Spitzley’s new committee — which includes Council President Peter Spadafore — is reviewing a proposal from Council members Brandon Betz and Kathie Dunbar that aims to slash the police budget in half over five years. She doesn’t expect to take action on it until October.

And that means financial priorities will likely be due to the Mayor’s Office for the next budget cycle before the City Council even considers a proposal that would include police divestment.

“Budget priorities are just the start of the conversation,” Spitzley said. “The real work is developing our policies and reforms and figuring out exactly how we put them into action.”

Spadafore and Spitzley said additional social workers could help resolve conflicts and mitigate the need for a heavier police response for issues like homelessness or substance abuse — potentially freeing up road patrol officers to focus more on longer term criminal investigations.

LPD’s current training budget is less than $250,000 for all 206 police officers. The committee would like to see that amount increased to enhance the quality of law enforcement protocols. Additional training could also help mitigate systemic police discrimination, Spitzley explained. 

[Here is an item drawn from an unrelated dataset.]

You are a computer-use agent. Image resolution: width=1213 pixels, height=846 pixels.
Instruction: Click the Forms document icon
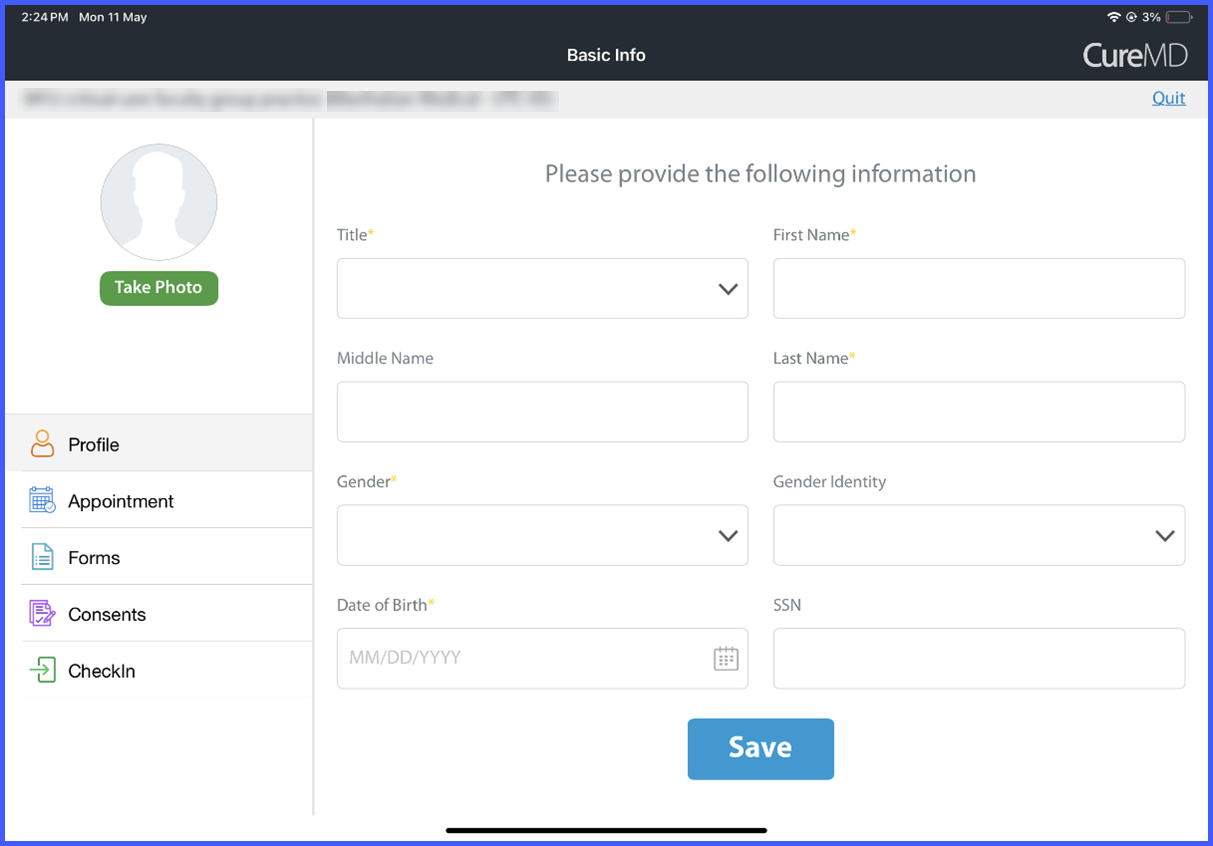click(x=42, y=557)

“I really don’t think these priorities we’re putting together are off target here,” she added.

Additionally, the committee also discussed a desire to bring on a full-time grant writer to the city to help assist community organizations and nonprofits as they work to fill the gaps. Those grants, Spitzley said, could help serve as a broader reinvestment into Black neighborhoods.

“People want funds redirected to the community, and that’s exactly what this is doing,” Spitzley said. “This can all help to build in more contact with residents so some aren’t calling the police all the time and maybe aren’t always relying on a uniformed officer in a police car to come in.”

Betz applauds any effort to reinvest in social services for Lansing neighborhoods, but said he still won’t support any proposed budget priorities that would increase police funding. Those who won’t support broader efforts to defund the police will continue to see “public pressure,” he said.

“If you won’t stand alongside the Black Lives Matter movement, there will be some real public pressure applied,” Betz added. “We cannot continue to uphold this racist institution of policing.”

Spitzley said City Attorney Jim Smiertka’s office recently voiced unspecific “concerns” related to the legality of Betz and Dunbar’s divestment proposal. Those will be discussed next month. Until then, the committee will stay focused on budget priorities that will be approved in October.

Schor was hesitant today to endorse any priorities before they’re approved by the City Council. He said his annual budget proposal — as usual — will be based on available funding, though he labeled social workers, training and grant writing as “very important” for the future of the city.